The Buy-Back Programme shall be executed as a "time-scheduled buy-back programme", within the terms and for the purposes of article 4 (2) of Delegated Regulation (EU) 2016/1052, complying to that purposes with the terms and conditions set out above, as well as with the requirements and conditions set out in Regulation (EU) no. 596/2014, as supplemented by Delegated Regulation (EU) 2016/1052, notably the ones set out in the paragraphs below, in order to benefit from the exemption set out in article 5 of Regulation (EU) no. 596/2014.

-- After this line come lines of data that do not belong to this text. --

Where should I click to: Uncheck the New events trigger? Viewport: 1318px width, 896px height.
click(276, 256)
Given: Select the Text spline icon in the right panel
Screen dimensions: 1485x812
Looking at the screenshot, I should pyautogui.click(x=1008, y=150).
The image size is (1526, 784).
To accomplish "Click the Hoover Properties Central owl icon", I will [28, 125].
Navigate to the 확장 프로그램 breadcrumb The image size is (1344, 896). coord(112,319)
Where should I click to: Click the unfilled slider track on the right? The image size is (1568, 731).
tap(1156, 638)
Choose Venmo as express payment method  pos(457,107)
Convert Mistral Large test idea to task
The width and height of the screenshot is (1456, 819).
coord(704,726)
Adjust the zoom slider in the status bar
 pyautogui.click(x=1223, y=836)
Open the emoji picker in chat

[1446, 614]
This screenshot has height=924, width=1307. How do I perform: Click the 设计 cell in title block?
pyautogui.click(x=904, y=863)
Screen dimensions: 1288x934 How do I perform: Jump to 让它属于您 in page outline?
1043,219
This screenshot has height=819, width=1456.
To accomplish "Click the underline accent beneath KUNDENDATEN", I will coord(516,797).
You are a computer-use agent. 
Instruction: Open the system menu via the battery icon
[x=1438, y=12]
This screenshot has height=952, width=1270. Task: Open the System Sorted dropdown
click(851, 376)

During the execution of the Buy-back Programme the following requirements shall be, in addition, complied with:
- i) Keeping a record of each transaction made within the Buy-back Programme;
- ii) Communication to the CMVM of all transactions related to the Buy-back Programme, in a detailed and aggregated form (indicating the aggregated volume and the weighted average price per day on Euronext Lisbon), no later than by the end of the seventh daily market session following the date of execution of said transactions, as well as public disclosure of such information related to the Buy-back Programme, no later than by the end of the seventh daily market session following the date of execution of said transactions, within the terms and for the purposes of article 2 of Delegated Regulation (EU) 2016/1052, as well as compliance with other information and disclosure obligations set out in the applicable law, notably in CMVM Regulation no 1/2023;
- iii) Publication of the transactions disclosed pursuant to the preceding paragraph on the website of Novabase and keeping that information available to the public for at least a 5 (five) years from the date of public disclosure;
- iv) Orders should not be placed during an auction phase and orders placed before the auction phase should not be changed during that phase;
- v) Limitation of the number of shares to be acquired under the Buy-back Programme, on any trading day, to 25% (twenty five per cent) of the average
daily volume of the shares traded in the Euronext Lisbon regulated market, under the terms and for the purposes of article 3, (3), of Delegated Regulation (EU) 2016/1052
Any interruption or change to the Buy-Back Programme and to the information already publish will be disclosed to the market under the terms of the Delegated Regulation (EU) 2016/1052.